I’d like to say I am surprised by the findings but I’m not. The timing is particularly pertinent as later today I am being tasked to make an assessment of someone who is living in an abusive environment where the main caregiver has been over-stretched to the point of creating an environment which had previously been wholly positive.

image doll damned at Flickr

The research points to carer stress and lack of carer support leading to abuse in the home setting. Often it is carers being pushed through lack of services or lack of support.  It is definitely a scenario I recognise.

So what can be done?

Obviously more support and provision of services.

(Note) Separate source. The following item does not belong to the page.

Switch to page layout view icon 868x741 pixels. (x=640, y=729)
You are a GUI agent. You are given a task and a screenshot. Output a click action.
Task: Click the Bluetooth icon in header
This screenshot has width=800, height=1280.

I’d like to see more direct time being spent with carers by even if it is just to talk things through. Of course it doesn’t have to be professionals as user-led support groups can work very well as support networks, but generally, I’ve found that with older people (as predominantly, the carers in question are partners or siblings who are similar in age to the person being cared for) there are concerns about actually getting to groups, providing respite care or a sitting service while they attend the group and the cultural unacceptability of allowing someone else to look after a loved one.

When I have been able to, I try to give time to speak with carers. It is, for the most part, welcomed wholeheartedly. Sometimes just talking through things with someone else can be some kind of respite (admittedly not much).

In fact, the Carers Assessments that we undertake are often a jump-point for a more extensive discussion about the nature of care and the need to devote time and services to the person providing that care.

If I were able to provision any service in the world with no thought to cost (I’m not a manager, I can do this), I would provide allocated workers to specifically work with and alongside carers but capacity doesn’t really allow this at the moment.

However, if care at home and a reliance on informal care is to be maintained and quality of life sustained for both the patient and the carer, support needs to be provided for both.

Not the cursory ‘let’s have an assessment’ support but genuine and ongoing space for the carer to express frustrations. Practical support when necessary and financial support to remove some of the worry and stress that will spill out.

The study recommends more awareness by professionals in discussing abusive behaviours with carers and not regarding the issue as taboo.

They wrote: “Professionals are often reluctant to talk about abuse, perhaps because of a fear that discussing and acknowledging it would necessitate referral of an adult for protection and trigger a punitive response such as removal of the person with dementia.

“This may result in an ‘all or nothing’ approach to abuse, where it is ignored until the problem becomes serious.

“Similarly clinicians may not consider abuse when seeing most carers, if abuse if perceived as a rare action purposefully perpetrated by amoral abusers.”

Ultimately, services in particular and society in general needs to become far more attuned to the abuse of vulnerable adults and look at reasons and causes as well as what can be done regarding prevention.